A piece appeared in a Twitter post under the headline “If we’re going to end welfare the rich should be the first to lose it”. Naturally, I was intrigued. According to this Administration I’m “rich” and as I’ve received no welfare I thought I might be missing out. No such luck.
The article laments that extending Bush tax cuts “costs” the government more than planned welfare reductions.
Apparently the author believes there is a moral equivalence between not raising tax burdens on the income an individual earns and the distribution of those hard-earned tax dollars to those who have not earned the services they receive from the government, at the former’s expense. In other words, not taking more from the rich is the same as the rich receiving welfare.
What’s truly sad is this kind of thinking can only stem from the belief that your income belongs to the government, not to you. By not requiring you to pay higher taxes the government is providing you a benefit no different from a food stamp; that the government dispenses both benefits because it owns both resources.
And all of this just from the Twitter headline…
As for the article, it is rife with tax “savings”, in absolute dollars, attempting to twist your heart over the inequities in “dollars saved.” The utter nonsense here is that nowhere does it discuss “dollars paid” or “percent of income paid.” I’d love to see that analysis. But then the article would be pointless.
To create truly fair taxation we would take total government spending and divide it by the number of adults in America – that’s your share. A loaf of bread or a gallon of gasoline costs the same regardless of your income (food stamps aside for the moment) why not government services?
However, as less than 50% of eligible taxpayers carry the entire burden we’ll pull our tongue out of cheek and suggest a flat tax.

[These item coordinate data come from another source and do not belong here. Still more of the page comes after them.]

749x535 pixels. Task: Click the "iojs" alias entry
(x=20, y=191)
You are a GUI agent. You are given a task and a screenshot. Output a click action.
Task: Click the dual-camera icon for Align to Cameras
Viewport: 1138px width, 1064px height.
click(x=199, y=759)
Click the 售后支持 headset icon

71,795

Whatever you make you send the same percent to the government as I do. If anything this is unfair to the wealthy as they certainly use less government resources than the poor. But we’ll let that go.
The beauty of a flat tax is it puts everyone’s skin in the game. It’s easy to clamor for spending when it’s not your money.
But therein lies the rub. Welfare proponents consider your money to be their money and only your skin’s at play. Sweet deal if you can swing it.
The more the looters besiege the producers the less Galt’s Gulch will remain a fictional concept.
You’d do better to admit you need my help and ask nicely. I might say yes. Threatening to throw me off of “welfare” is probably not going to help.